Tricetin suppresses human oral cancer cell migration by reducing matrix metalloproteinase-9 expression through the mitogen-activated protein kinase signaling pathway
Funding information: This study was financially supported by grants from Changhua Show-Chwan Memorial Hospital Research Grant. This study was supported by the grant from Changhua Christian Hospital (102-CCH-IRP-042). This work was also supported in part by grants from the Ministry of Science and Technology, Taiwan (MOST-103-2632-B-040-001, MOST-104-2632-B-040-001, and MOST-105-2632-B-040-001)
Abstract
Tricetin is a flavonoid derivative and a potent anti-inflammatory and anticancer agent. However, the molecular mechanism underlying the effects of tricetin on human oral cancer cell migration remains unclear. The cell migration and invasion abilities of three oral cancer cell lines (SCC-9, HSC-3, and OECM-1) were analyzed using Boyden chamber migration assays. Our results demonstrated that tricetin attenuates 12-O-tetradecanoylphorbol-13-acetate-induced SCC-9, HSC-3, and OECM-1 cell invasiveness and migration by reducing matrix metalloproteinase (MMP)-9 enzyme activity. The reverse transcription polymerase chain reaction and luciferase reporter assay revealed that tricetin downregulates the mRNA expression and promoter activity of MMP-9. In addition, Western blot analysis revealed that tricetin significantly reduced the levels of phosphorylated c-Jun N-terminal kinase (JNK) 1/2 and p38 levels but not those of extracellular signal-regulated kinase 1/2. In conclusion, this study demonstrated that tricetin suppresses MMP-9 enzymatic activity by downregulating the p38/JNK1/2 pathway and might be a beneficial chemopreventive agent.
1 INTRODUCTION
Oral cancer has the highest prevalence and mortality rate of all cancers in Taiwan, and oral squamous cell carcinoma (OSCC) represents more than 90% of all oral cancers.1 After treatments such as surgery, chemotherapy, and radiotherapy, the 5-year survival rate in patients with OSCC is approximately 50%.2 The significant poor prognostic factors for OSCC include invasive advanced stage and metastatic tumors, such as regional cervical lymph node metastasis and distal metastasis.3-5 Increasing evidence indicates that standard treatments combined with chemoprevention may be highly effective for treating oral cancer.6
The use of plant products against malignant invasive progression of various diseases has recently attracted attention.7, 8 Flavonoids are cytoprotective compounds widely distributed in vegetables and dietary plants.

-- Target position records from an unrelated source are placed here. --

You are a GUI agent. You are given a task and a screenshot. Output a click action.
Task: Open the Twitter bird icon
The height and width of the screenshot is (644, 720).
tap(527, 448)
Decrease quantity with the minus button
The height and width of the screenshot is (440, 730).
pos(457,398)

To date, most flavonoids are safe for human use. Studies have reported that some flavonoids exert antimetastatic effects on oral cancer cells and play a crucial role in oral cancer prevention and therapy.9, 10 Tricetin (5,7,3′,4′,5′-pentahydroxyflavone; Figure 1A) is a flavonoid derivative found in Myrtaceae pollen and Eucalyptus honey.11, 12 Studies have reported that tricetin has potential anti-inflammatory and anticancer abilities.13-16 However, the molecular mechanisms underlying tricetin-induced antimalignant effects vary with cell types. A study reported that tricetin arrests breast cancer cells at the G2/M phase by activating the p53-dependent pathway.14 Furthermore, tricetin induced apoptosis by triggering the mitochondrial and death receptor 5 apoptotic pathway in human liver cancer cells.15 Moreover, our previous study revealed that tricetin suppresses the matrix metalloproteinase (MMP)-2-mediated metastasis of glioblastoma multiforme (GBM) cells by inhibiting the transcriptional activity of specificity protein 1 (Sp-1).16
Effect of tricetin on cell viability. A, Structure of tricetin. B, SCC-9; C, HSC-3; and D, OECM-1 cells were treated with various concentrations (0, 2.5, 5, 10, and 20 μM) of tricetin in the presence or absence of TPA (100 ng/mL) for 24 h before being subjected to an MTT assay for cell viability. The values represented the means ± SD of at least three independent experiments
MMPs are a family of zinc-containing endopeptidases that can induce or enhance tumor progression, including cell growth, angiogenesis, invasion, and metastasis.17-20 Numerous studies have demonstrated that patients with OSCC having positive MMP-9 expression have significantly poorer overall survival than those with negative MMP-9 expression, and MMP-9 expression is positively correlated with lymph node metastasis and advanced tumor stage groups.21-25 MMP-9 expression can be regulated through signaling pathways such as mitogen-activated protein kinase (MAPK) signaling pathways, growth factors, cytokines, or chemicals.26-29 However, the effects of tricetin on oral cancer cell lines are yet to be investigated. Therefore, the present study elucidated the underlying molecular mechanism of tricetin-mediated suppression of cell migration and invasion of 12-O-tetradecanoylphorbol-13-acetate (TPA)-treated human oral cancer cell lines.
2 MATERIALS AND METHODS
2.1 Cell culture
SCC-9 (Human squamous carcinoma of the tongue) and HSC-3 human oral cancer cell lines were purchased from the American Type Culture Collection (Manassas, VA) and Japanese Collection of Research Bioresources (Osaka, Japan), respectively. Both cell lines were cultured in Dulbecco's modified Eagle's medium, accompanied by a nutrient mixture comprising F-12 Ham's medium, as previously described.30 Oral epidermal carcinoma cell line OECM-1 cells were originally established by Dr. Meng's group31 and maintained in RPMI supplemented with 10% FBS. All cell cultures were maintained in 5% CO2 at 37°C.
2.2 Cell viability assay
SCC-9 cells (5 × 104 cells/well) were seeded in 24-well plates and treated with tricetin (0, 2.5, 5, 10, and 20 μM) and TPA (100 ng/mL) at 37°C for 24 h. The media were removed and cells were washed with phosphate buffered saline (PBS), followed by incubation with 20 μL of 3-(4,5-dimethylthiazol-2-Yl)-2,5-diphenyltetrazolium bromide (MTT; 5 mg/mL; Sigma chemical Co., St. Louis, MO) for 4 h. The viable cell number per dish is directly proportional to the amount of formazan formed by dehydrogenases in the mitochondria within live cells. The formazan was dissolved in isopropanol and analyzed spectrophotometrically at 563 nm.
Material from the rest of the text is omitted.